== Provided material ==
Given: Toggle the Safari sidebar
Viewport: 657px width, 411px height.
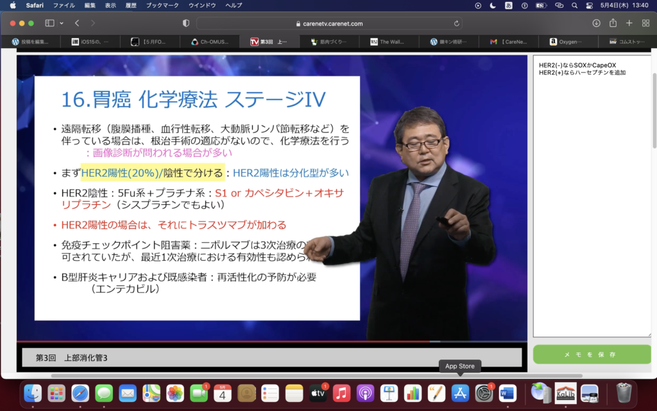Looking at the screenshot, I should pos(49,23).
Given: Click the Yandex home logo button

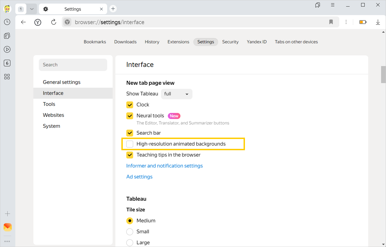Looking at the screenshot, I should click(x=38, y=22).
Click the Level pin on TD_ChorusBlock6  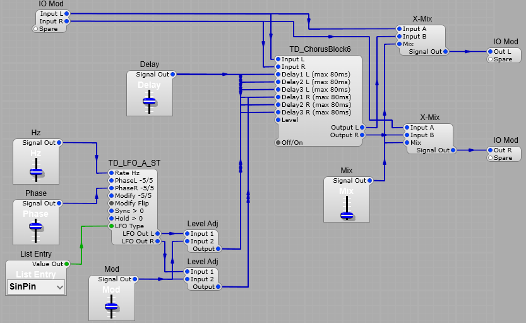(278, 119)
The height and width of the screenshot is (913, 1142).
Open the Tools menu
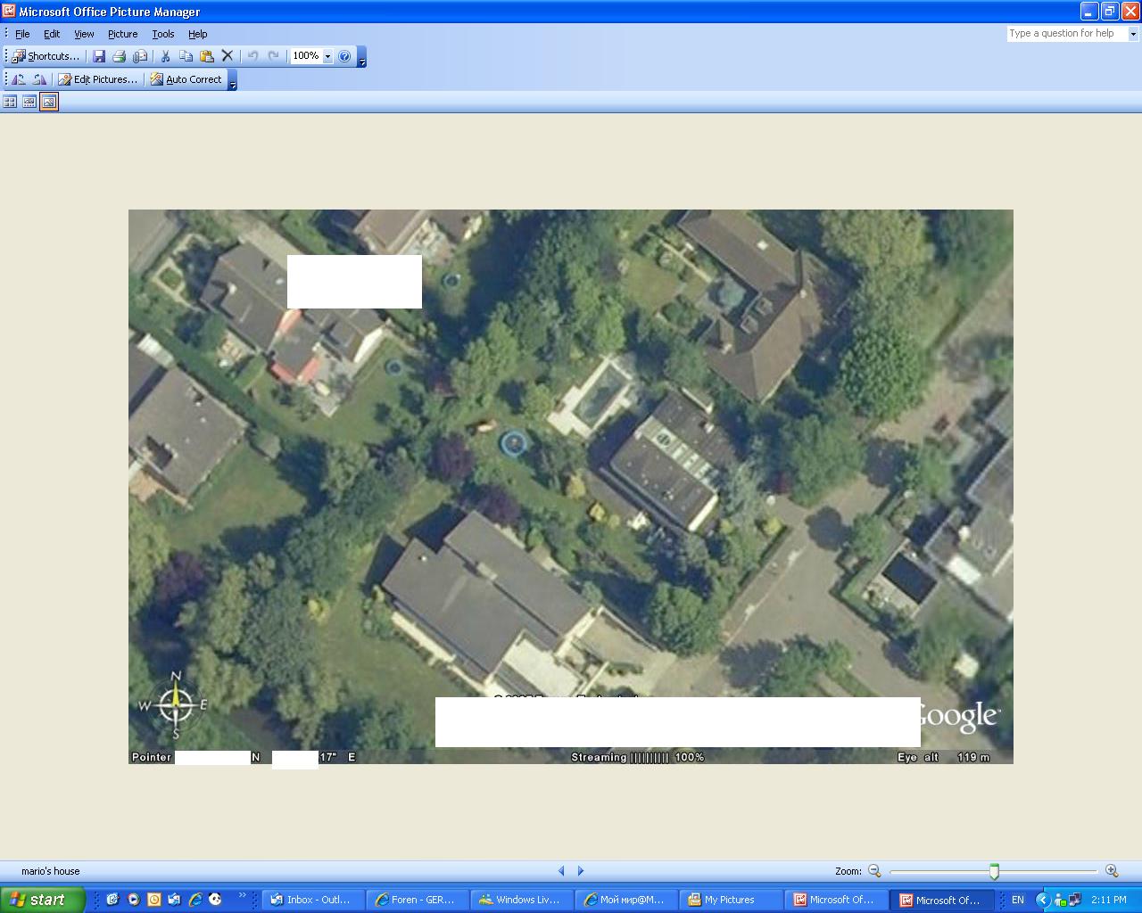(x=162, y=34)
===
== Provided material ==
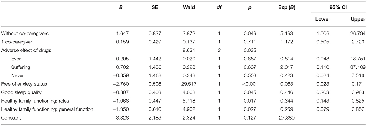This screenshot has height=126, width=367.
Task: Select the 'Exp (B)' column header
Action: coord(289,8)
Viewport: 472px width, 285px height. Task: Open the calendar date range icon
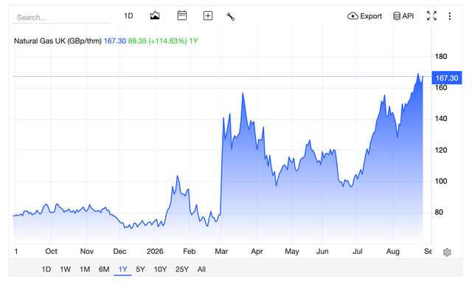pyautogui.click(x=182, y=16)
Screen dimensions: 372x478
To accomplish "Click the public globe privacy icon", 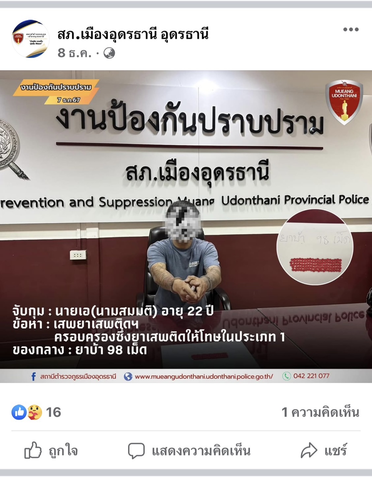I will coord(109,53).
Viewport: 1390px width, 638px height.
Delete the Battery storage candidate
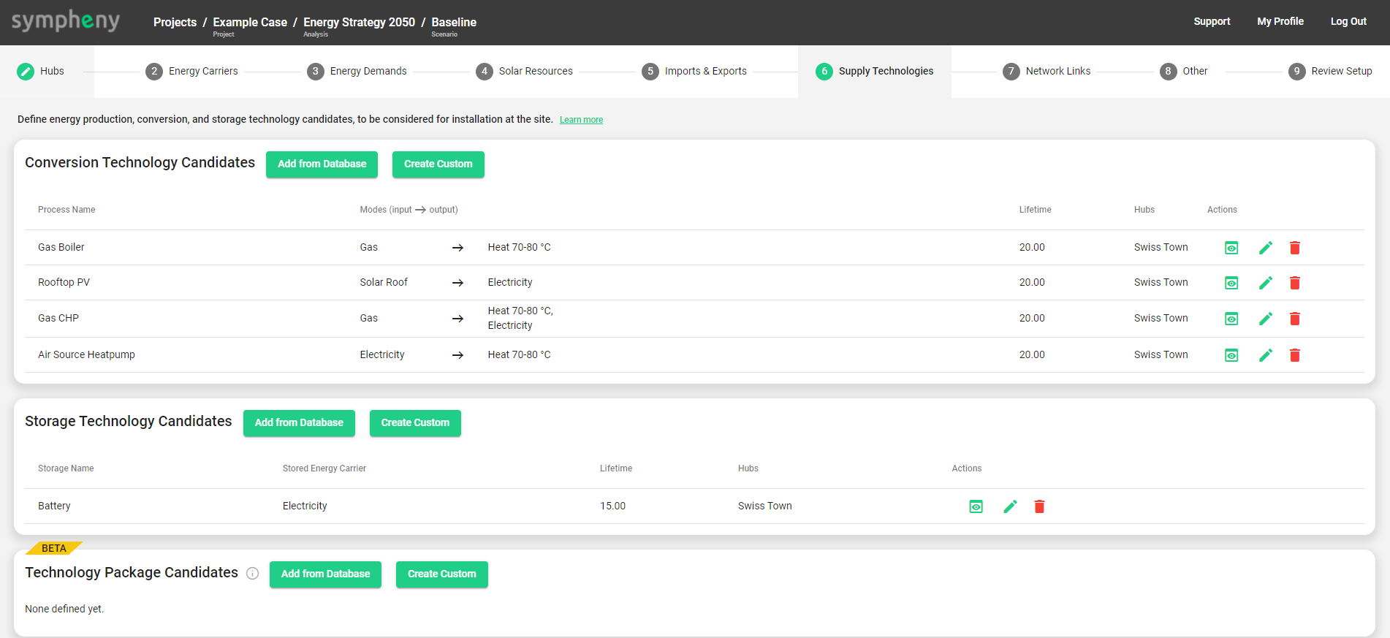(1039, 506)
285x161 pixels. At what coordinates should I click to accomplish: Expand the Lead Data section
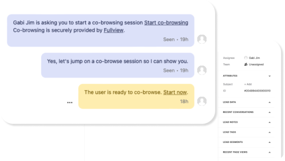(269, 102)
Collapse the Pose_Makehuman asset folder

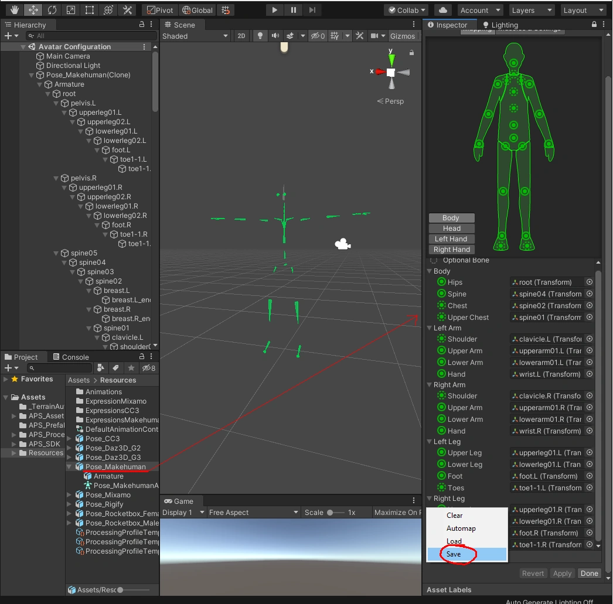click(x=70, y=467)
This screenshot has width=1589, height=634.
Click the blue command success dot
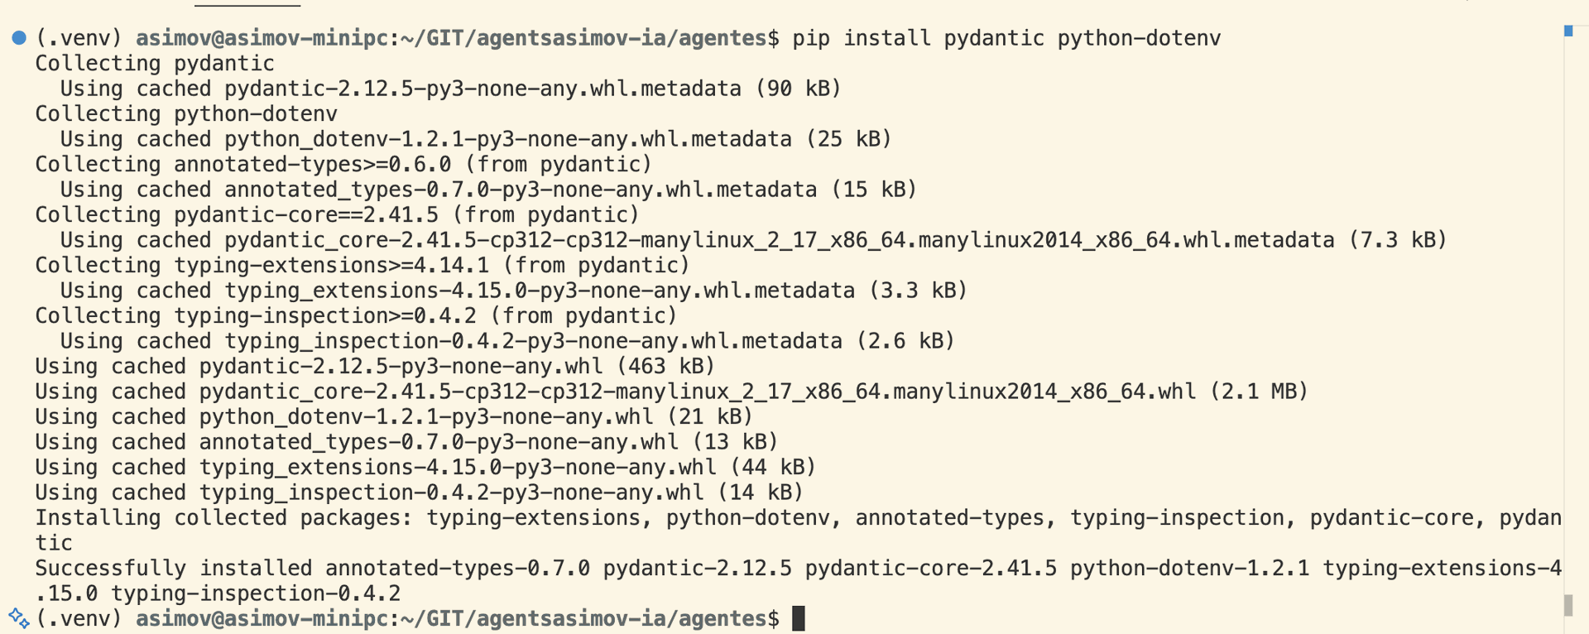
===
== Provided material ==
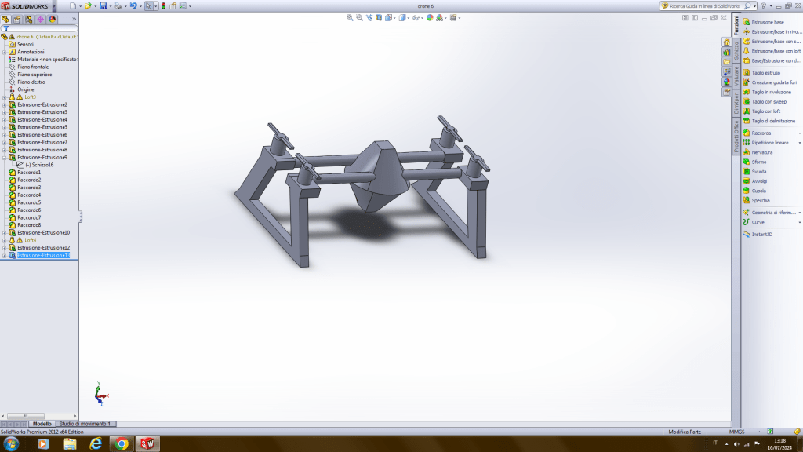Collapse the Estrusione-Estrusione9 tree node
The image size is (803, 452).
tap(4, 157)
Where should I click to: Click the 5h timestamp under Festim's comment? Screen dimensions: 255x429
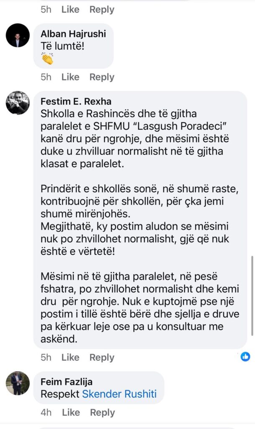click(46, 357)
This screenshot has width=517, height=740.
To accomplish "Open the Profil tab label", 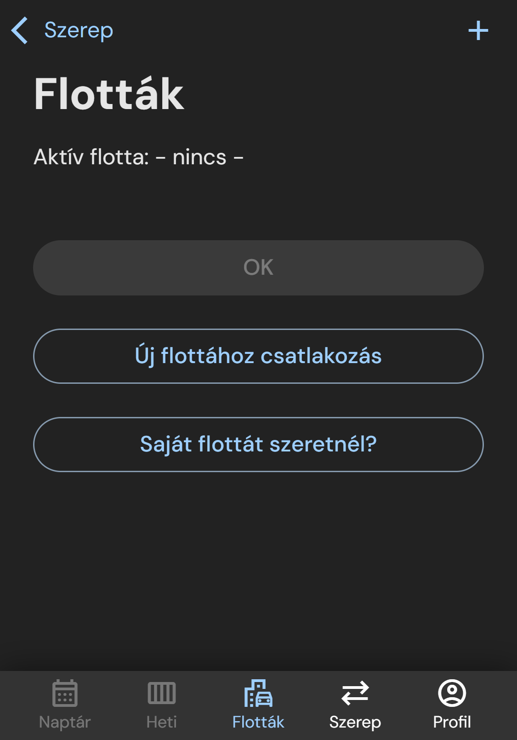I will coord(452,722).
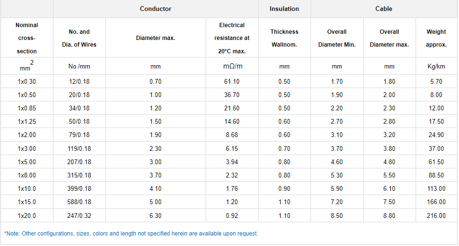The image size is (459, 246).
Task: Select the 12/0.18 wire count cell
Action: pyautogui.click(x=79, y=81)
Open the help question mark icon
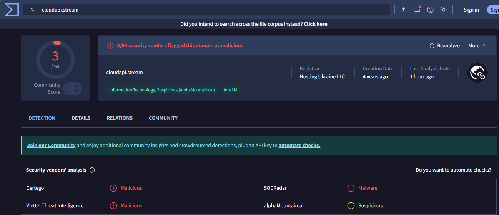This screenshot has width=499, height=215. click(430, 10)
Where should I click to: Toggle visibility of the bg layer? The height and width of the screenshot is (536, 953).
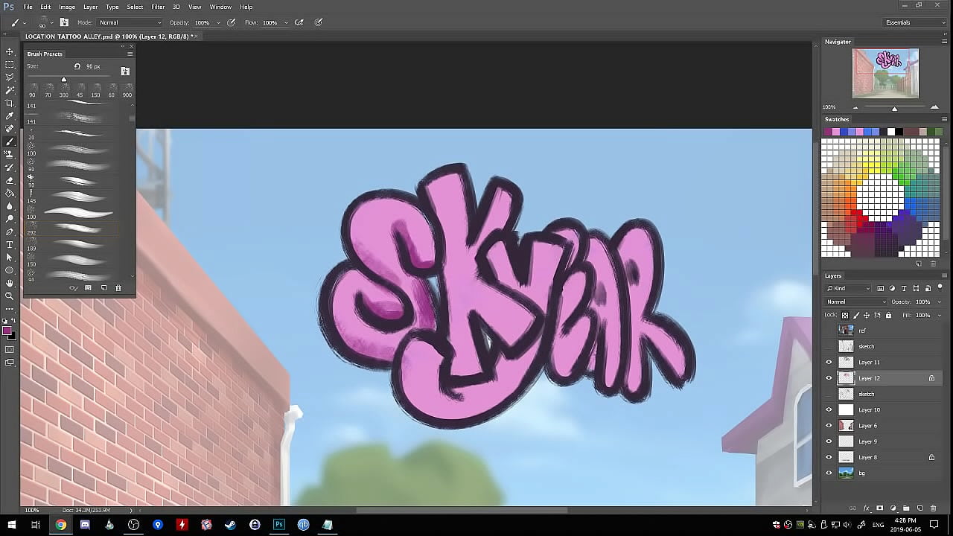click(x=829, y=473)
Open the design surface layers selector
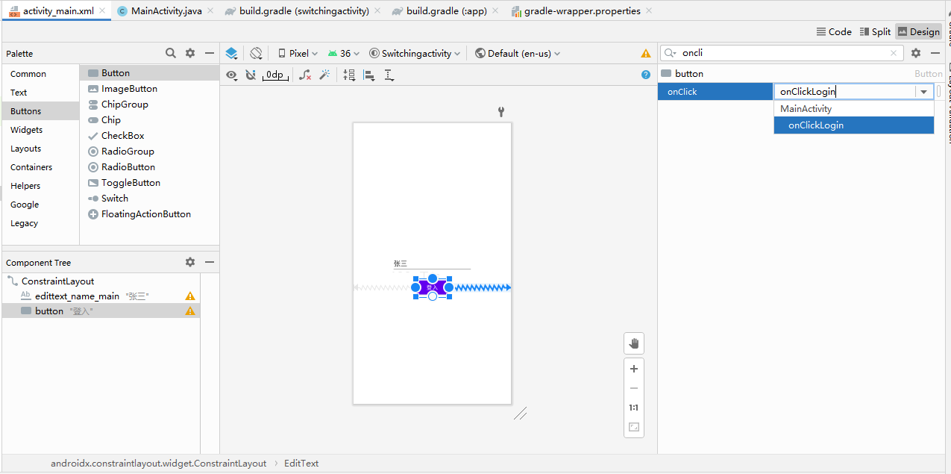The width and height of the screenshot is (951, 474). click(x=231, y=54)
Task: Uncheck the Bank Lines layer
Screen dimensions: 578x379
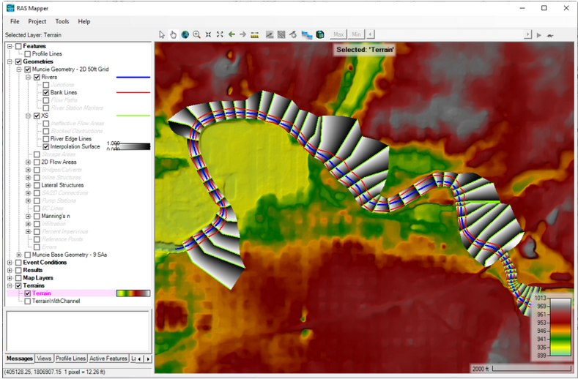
===
▸ **Problem to work on**: From the entries above, extract only the lines running from the one containing "This screenshot has width=1589, height=634." through the one containing "Click the blue command success dot", inclusive.

▸ **Task output**:
This screenshot has width=1589, height=634.
Click the blue command success dot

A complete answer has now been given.